Once Mignon Fogarty developed a formula for an engaging five-minute podcast, extensions into other formats and other subjects came naturally.

Mignon Fogarty thought she’d arrived at the podcasting scene too late. It was 2006, and as a science and technical writer, she was trying to promote a science podcast she hosted, without much success. At first, it simply consisted of Fogarty reading her own science articles out loud and recording them — but then she began interviewing scientists and researchers. “That was really time-consuming and technologically difficult to record interviews,” she told me. She promoted it on online forums and even went to colleges and posted fliers, but despite it winning some awards and even being featured in iTunes, the podcast didn’t gain much traction.

She was in a coffee shop called The Kind Grind while vacationing on the beach in Santa Cruz when she thought up the Grammar Girl podcast.

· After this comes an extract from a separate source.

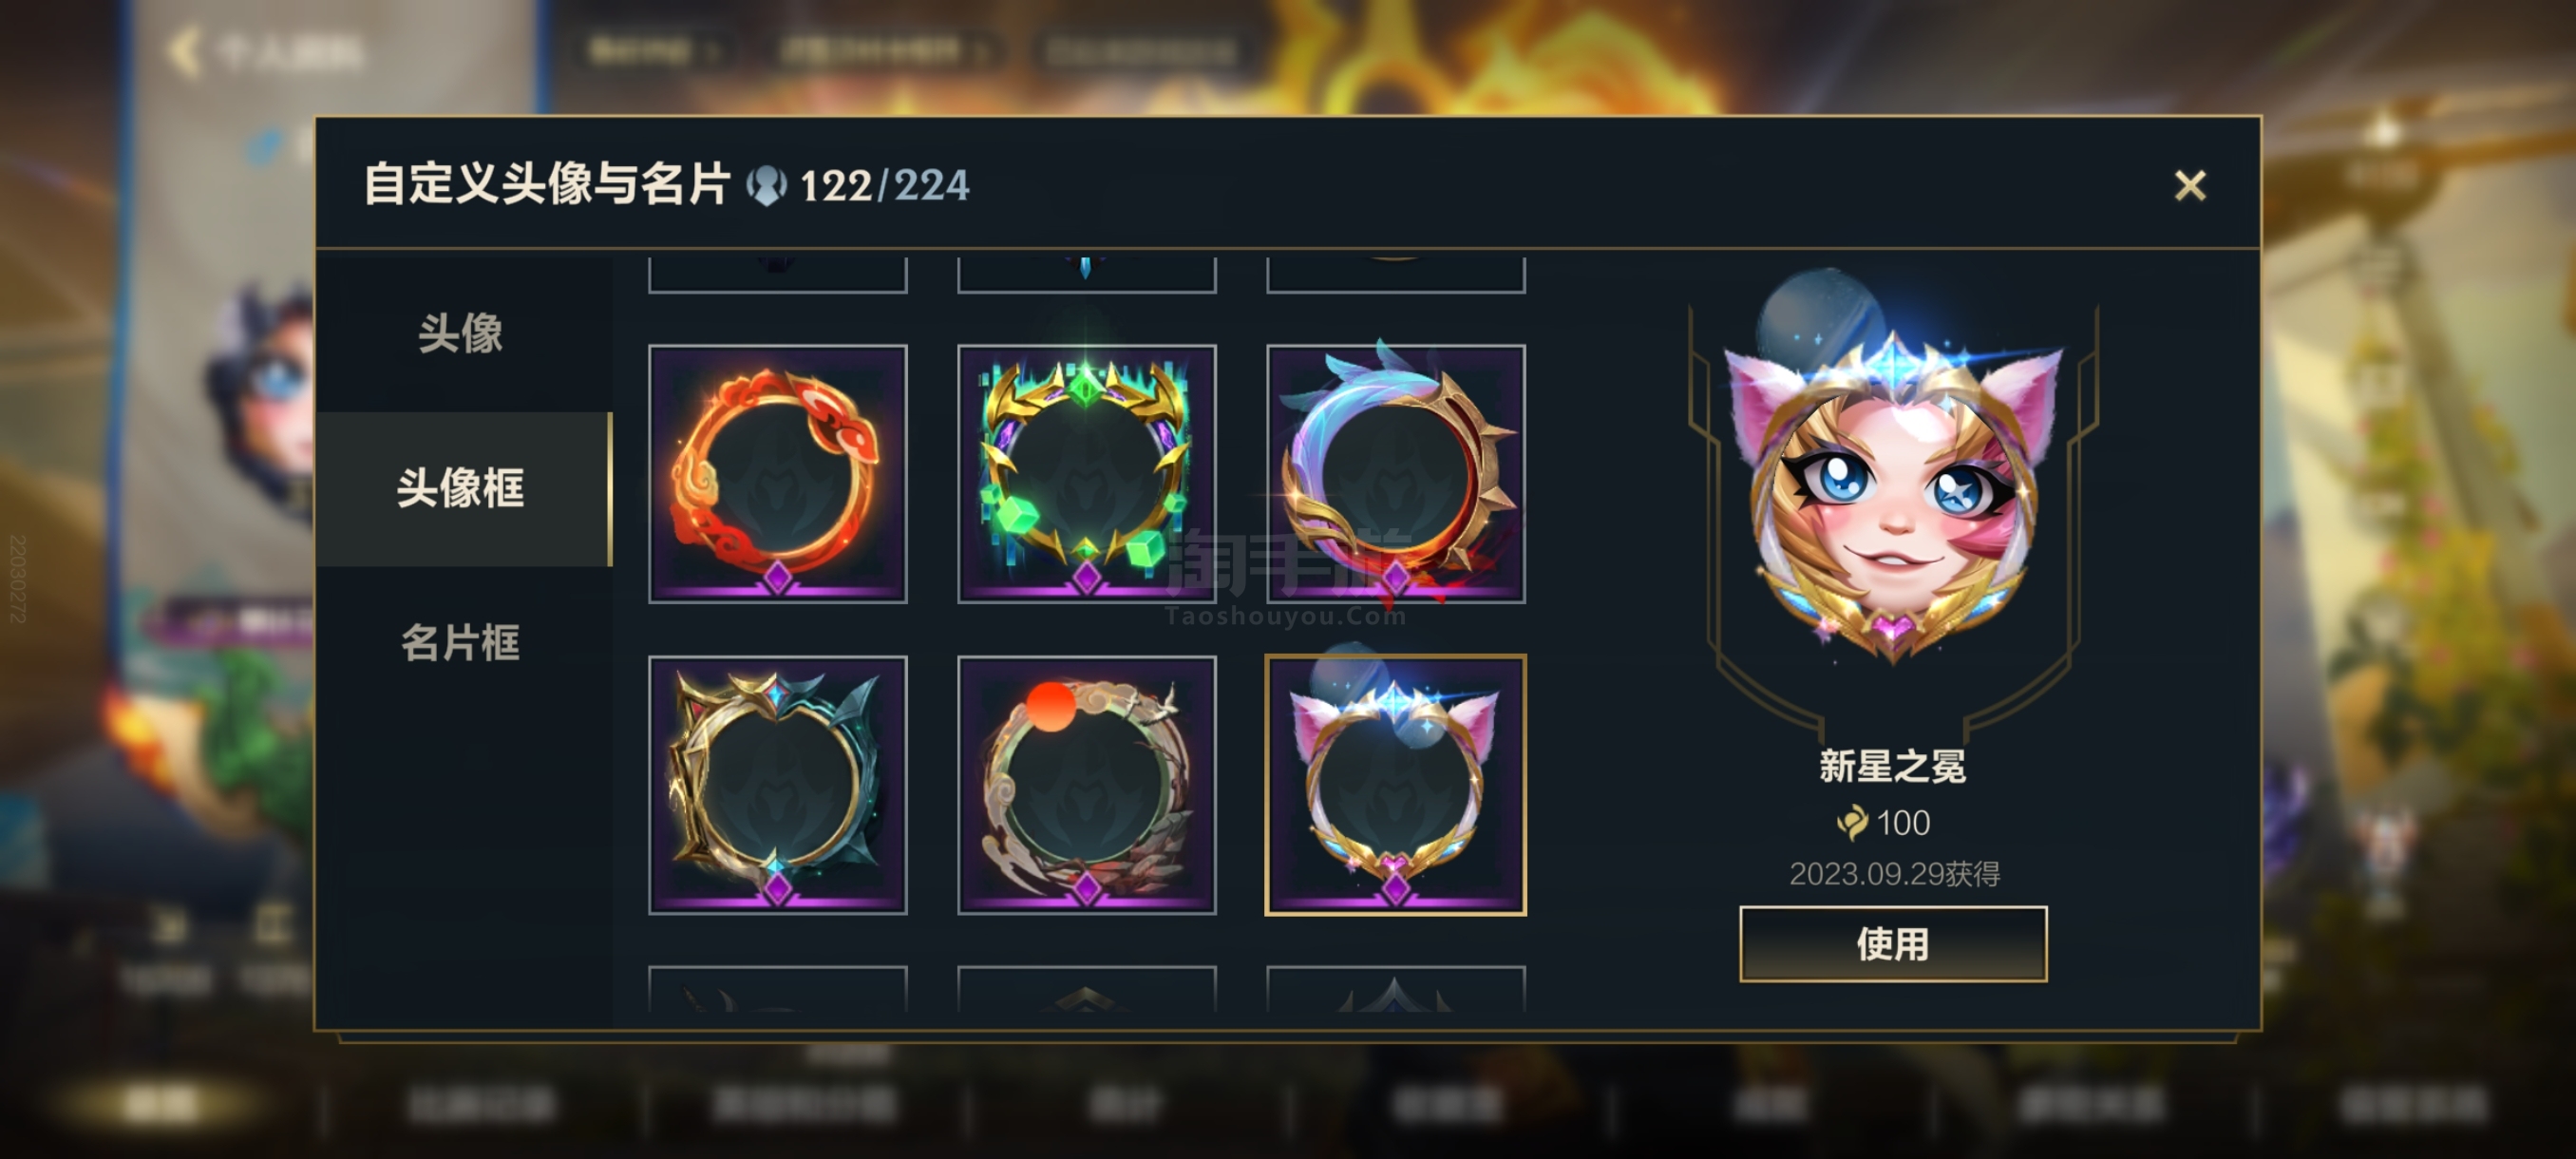Select the gold and teal avatar frame
Viewport: 2576px width, 1159px height.
777,785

By now, she’d grown frustrated with her lack of success with the science podcast and was looking for something easier to do. “Because I was working as a technical writer and helping science and technology people write, I would see the same mistakes over and over again,” she said. “And so I got the idea of creating this simple, five-minute podcast with a quick tip every week that would help the kind of people I was working with with their writing.”

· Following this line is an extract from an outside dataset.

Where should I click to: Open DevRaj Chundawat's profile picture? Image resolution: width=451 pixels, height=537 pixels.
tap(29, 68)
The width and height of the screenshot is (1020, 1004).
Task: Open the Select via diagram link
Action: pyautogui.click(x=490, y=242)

Fogarty jotted her initial ideas on a napkin, and after she got home she recorded three podcasts and posted them. Unlike with her science podcast, she resigned herself to treating this one mostly as a hobby, and so she made little effort to promote it. Nonetheless, within four weeks it had reached the top 100 most-downloaded podcasts on iTunes, and within a couple months it was at number two. Even today, she’s not sure what sparked the popularity, but she has a hunch. “I think Grammar Girl just filled a niche,” she told me. “There were a lot of science podcasts, but there wasn’t another grammar podcast. And what makes Grammar Girl different from a lot of other material out there is that a lot of grammar writing is snarky, and my goal was to really help people, to be friendly and approachable and be slightly entertaining. So I wasn’t putting people down in a way that a lot of writing about grammar does.”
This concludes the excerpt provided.